Manchester City overturns 2-year ban from Champions League

Manchester City

Geneva: Manchester City successfully overturned Monday their two-year ban from the Champions League. It was what many consider a surprising legal victory for the club. The Court of Arbitration for Sport (CAS) upheld Manchester City’s appeal against the UEFA ban. However, CAS imposed a 10 million euro fine on the club for failing to cooperate with independent investigators.

Some UEFA allegations accusing City of breaking finance rules dating back several years were ‘time-barred’ the court said. CAS plans to publish a detailed written verdict within days.

The decision by the three judges clears Manchester City to play in the group stage of the Champions League next season. The case does not affect City’s place in this season’s competition, which resumes next month.
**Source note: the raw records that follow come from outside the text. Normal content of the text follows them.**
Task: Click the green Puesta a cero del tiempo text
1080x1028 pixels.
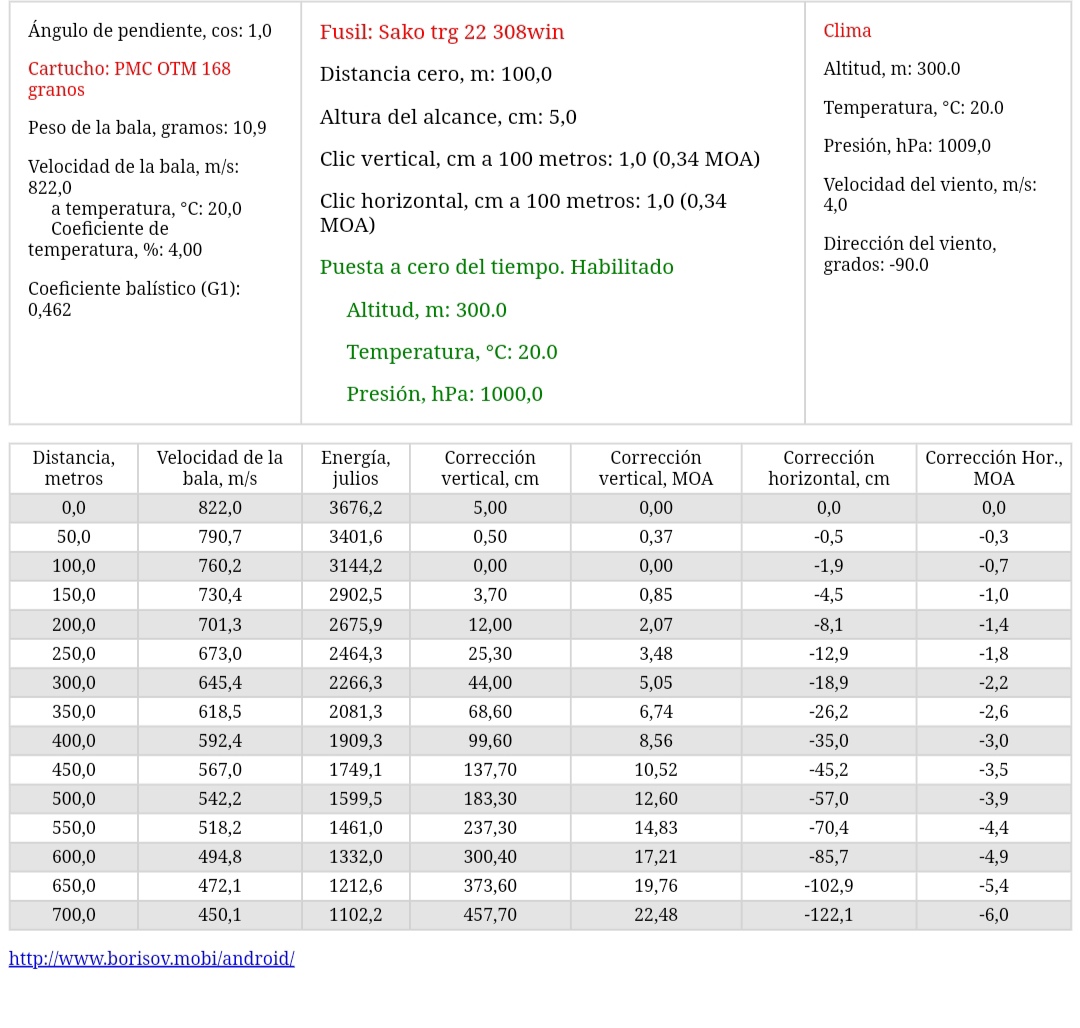Action: tap(496, 267)
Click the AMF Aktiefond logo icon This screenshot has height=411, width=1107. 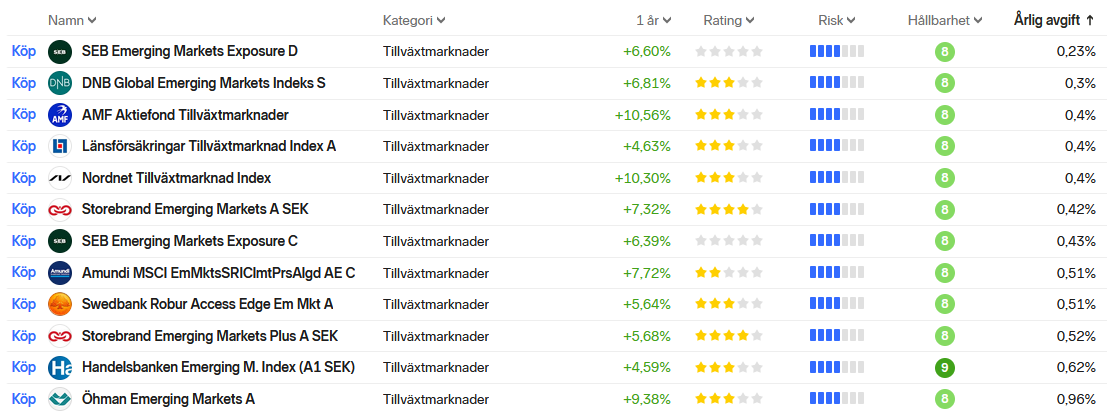tap(60, 115)
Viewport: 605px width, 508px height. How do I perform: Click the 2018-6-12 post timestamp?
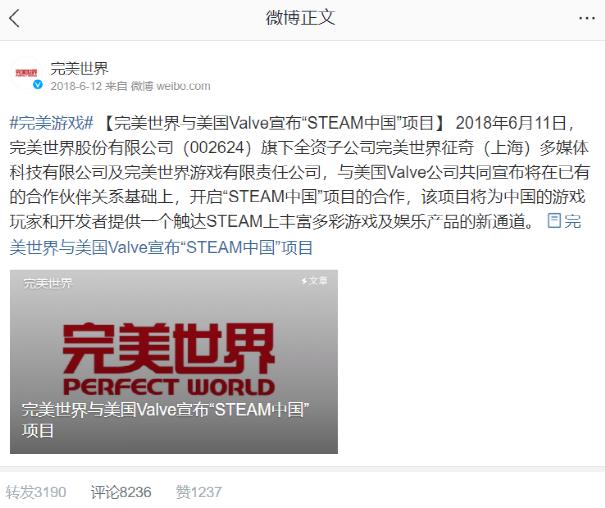pos(76,86)
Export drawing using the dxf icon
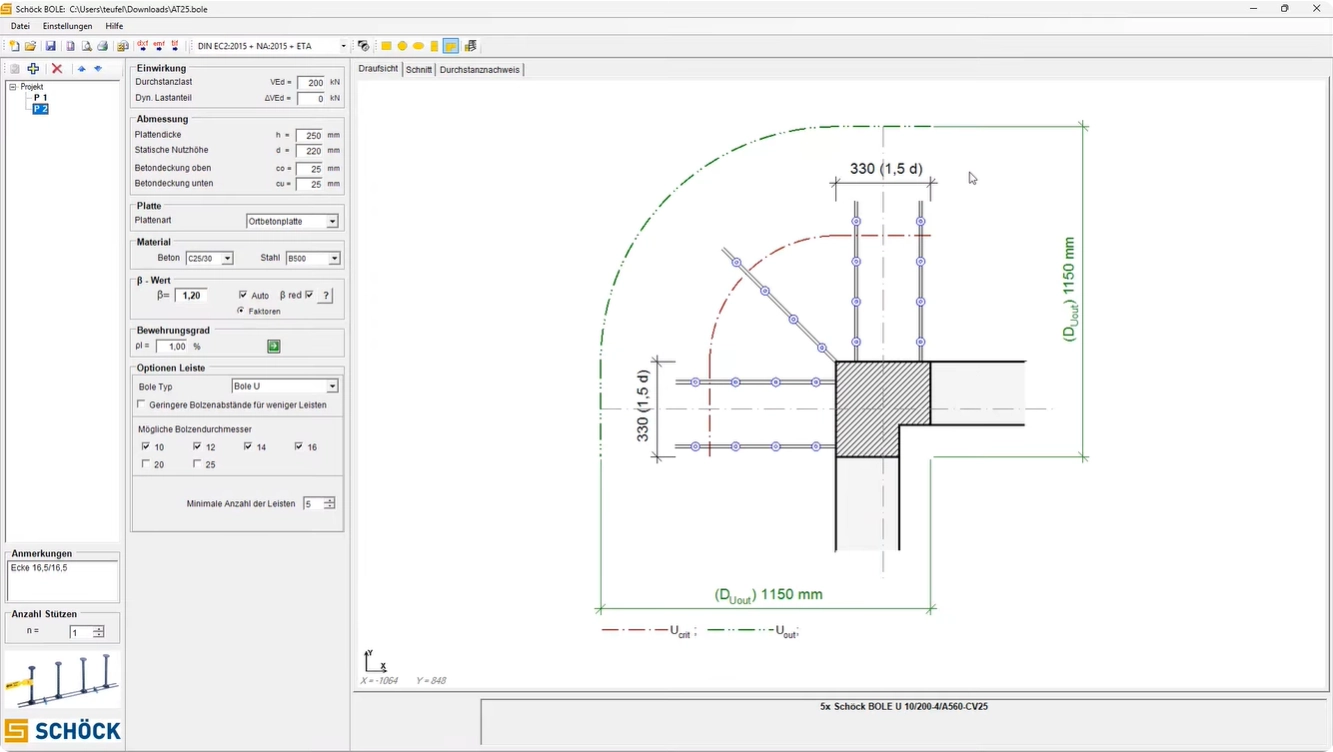 point(142,45)
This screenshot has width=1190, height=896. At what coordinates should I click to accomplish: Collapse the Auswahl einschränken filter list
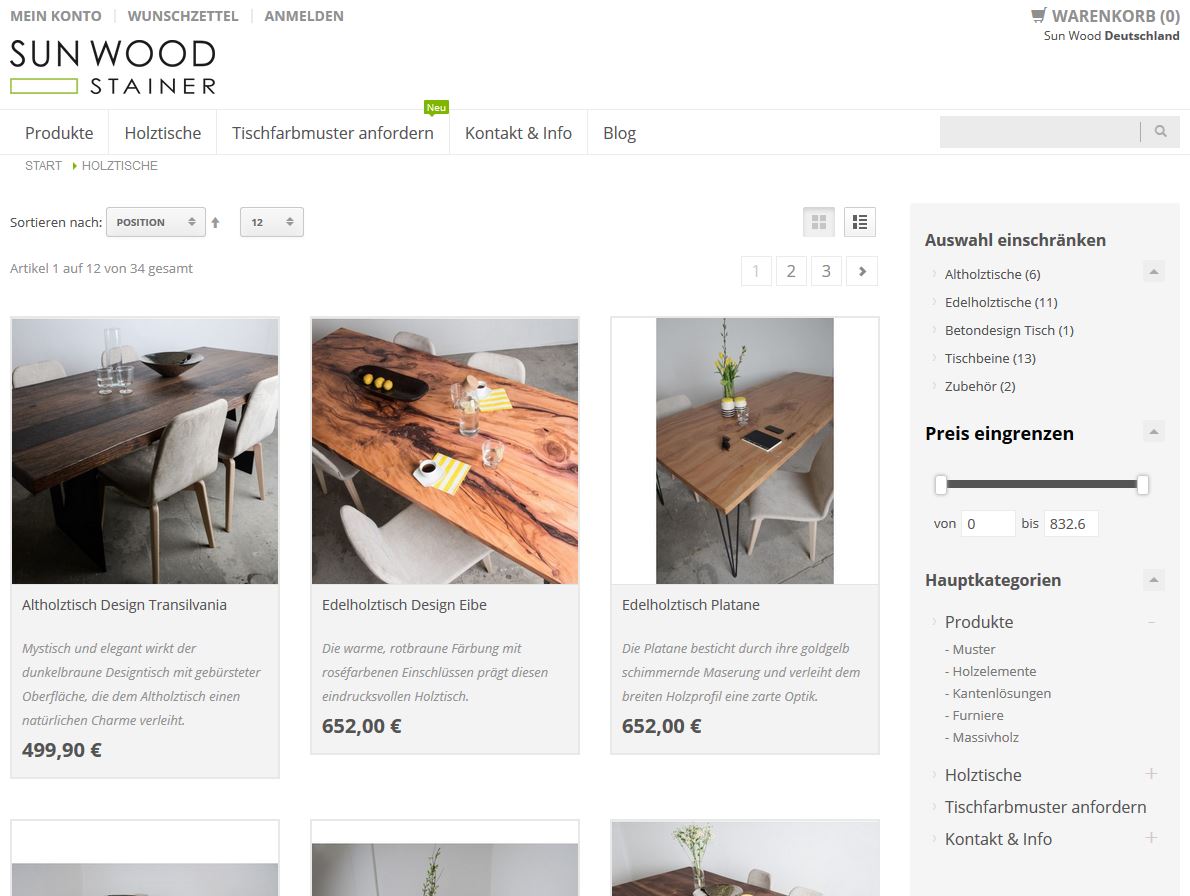coord(1154,272)
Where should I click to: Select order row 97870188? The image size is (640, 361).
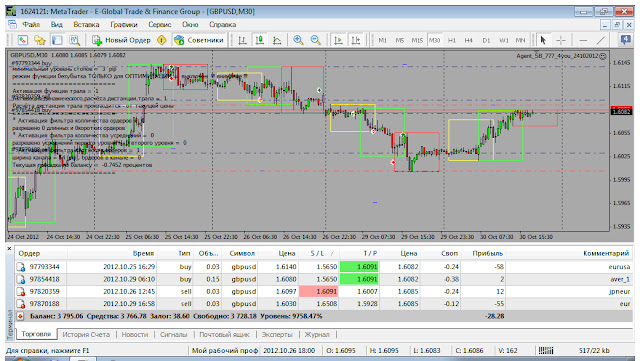[324, 303]
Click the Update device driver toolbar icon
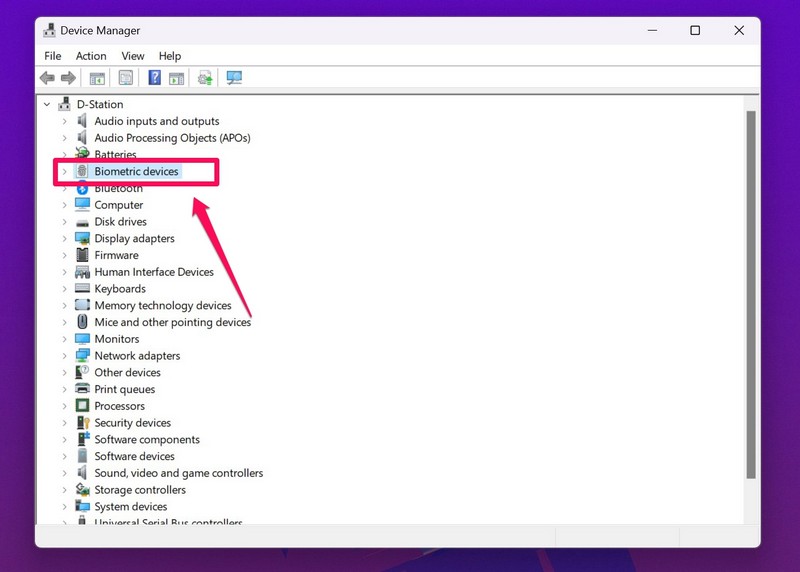 (x=205, y=78)
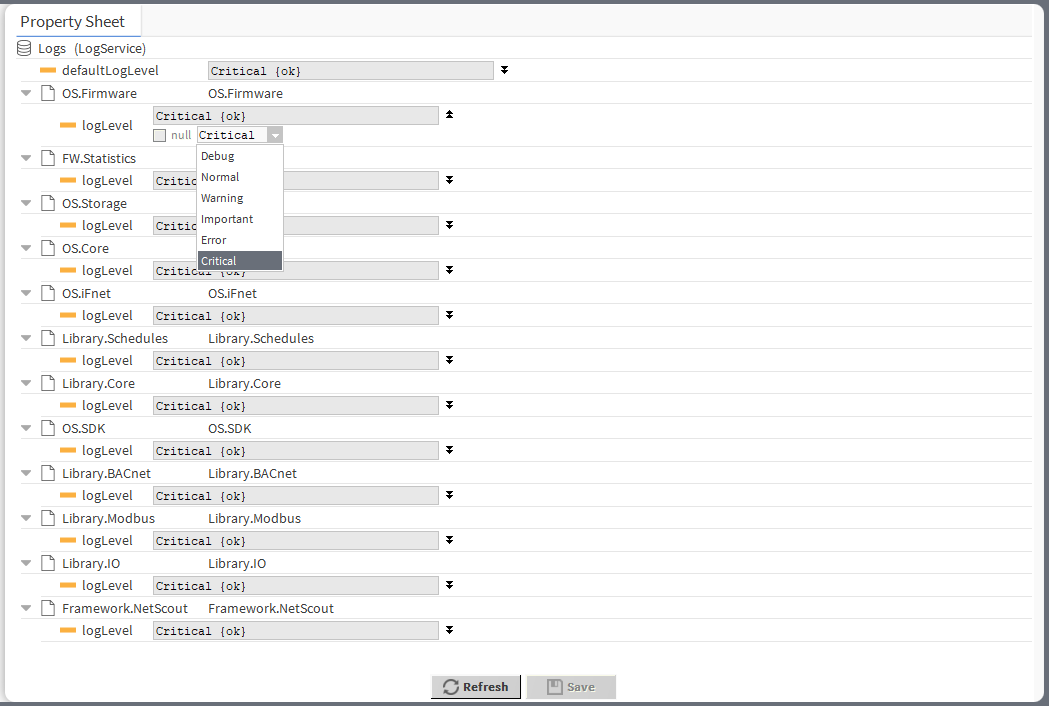Click the Library.Modbus document icon

click(x=47, y=518)
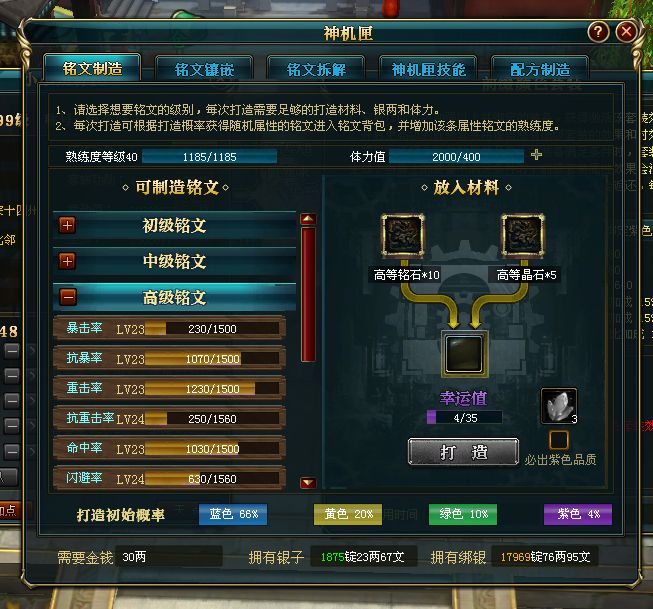Viewport: 653px width, 609px height.
Task: Expand the 中级铭文 category
Action: click(67, 262)
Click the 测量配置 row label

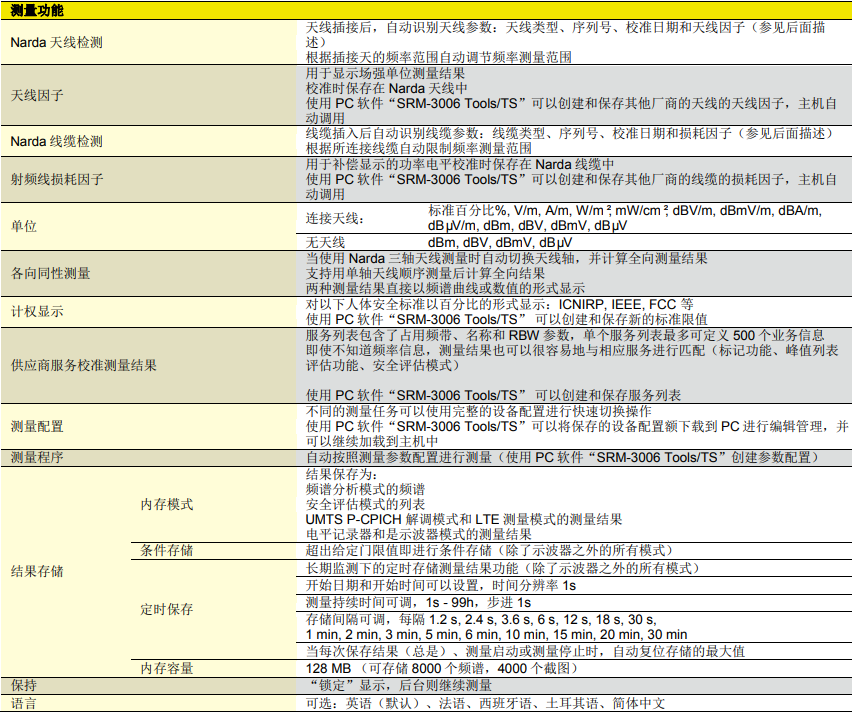(x=37, y=426)
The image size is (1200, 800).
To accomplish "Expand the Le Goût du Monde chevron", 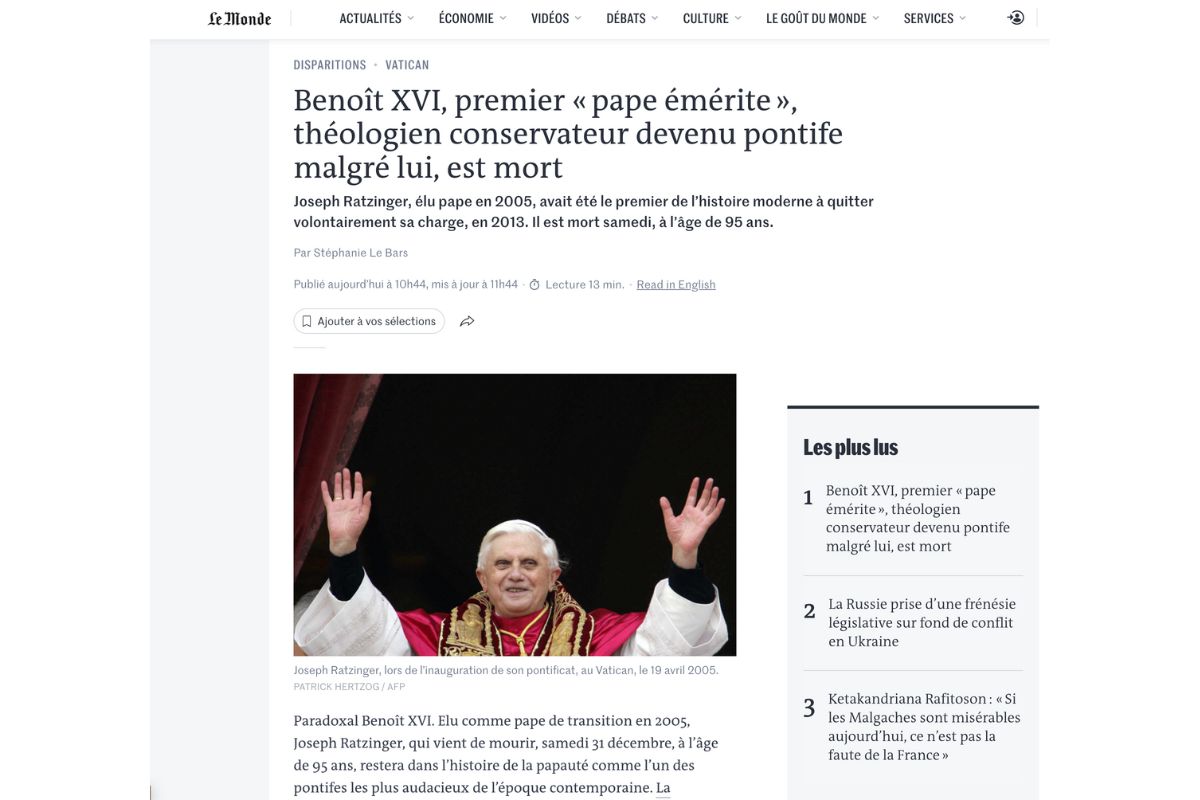I will click(x=876, y=18).
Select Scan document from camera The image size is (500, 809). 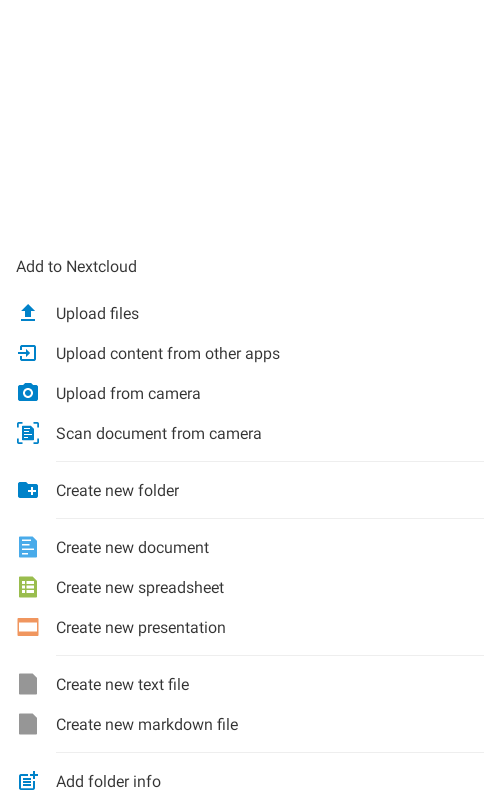250,433
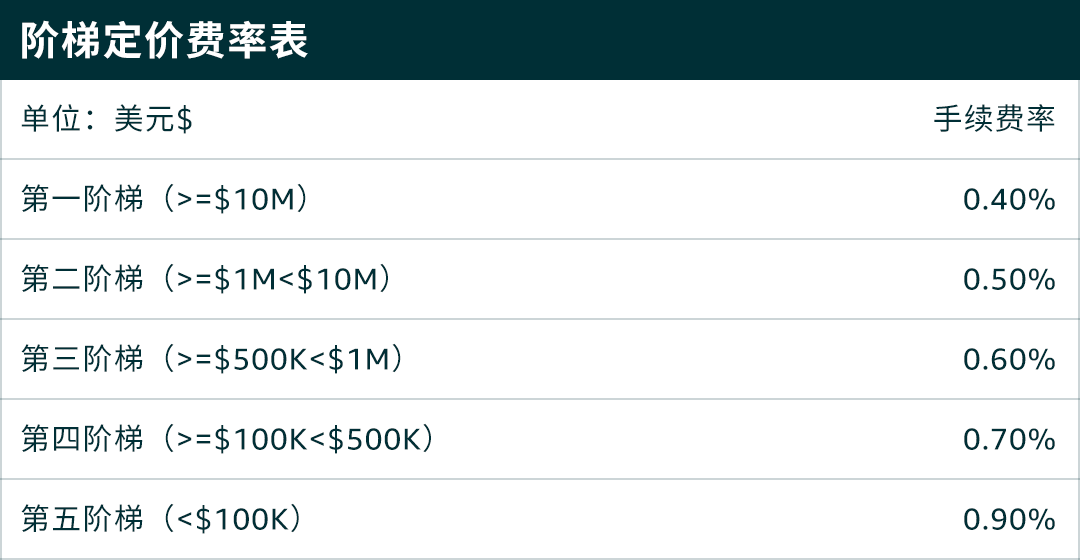Click the $500K text in third tier row

(x=260, y=359)
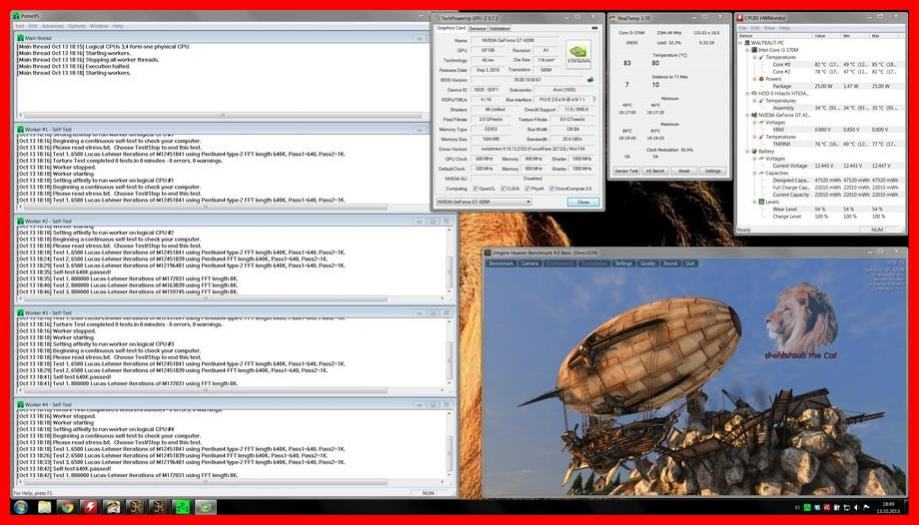Open Chrome from the taskbar
This screenshot has height=525, width=919.
point(67,507)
Manchester City manager Pep Guardiola must have very pleased with the outcome.

Man City’s legal win guarantees tens of millions of dollars in UEFA prize money next season. It also protects against players leaving to seek Champions League action with another club. Guardiola had pledged to stay in Manchester City ‘no matter what happens’ in the courts.

“The club welcomes the implications of today’s ruling. It is a validation of the club’s position and the body of evidence it was able to present,” City said in a statement.

UEFA punished Man City in February for ‘serious breaches’ of finance monitoring rules and failing to cooperate with investigators. The allegations included that Manchester City misled UEFA over several years to meet financial integrity rules. City denied wrongdoing, and said it had ‘irrefutable evidence’ the claims were not true.

“The CAS award emphasised that most of the alleged breaches reported by the Adjudicatory Chamber of the (UEFA club finance panel) were either not established or time-barred,” the court said. The club’s victory win will raise doubts about the future of the UEFAs Financial Fair Play programme, created in 2009.

Man City joins Paris Saint-Germain and AC Milan in defeating UEFA at CAS in the past two years.

UEFA-appointed investigators opened a case after leaked club emails and documents from City were published by German magazine ‘Der Spiegel’. The magazine published the documents in November 2018. They were likely obtained by a hacker from Portugal.

The published evidence appeared to show City deceived UEFA by overstating sponsorship deals from 2012-16. It hid the source of revenue linked to state-backed companies in Abu Dhabi. City never disputed the documents were authentic, but argued the evidence was stolen and reported out of context.

UEFA could choose to challenge the CAS ruling at Switzerland’s Supreme Court. Federal appeals in CAS cases rarely succeed and only consider narrow grounds of legal procedure.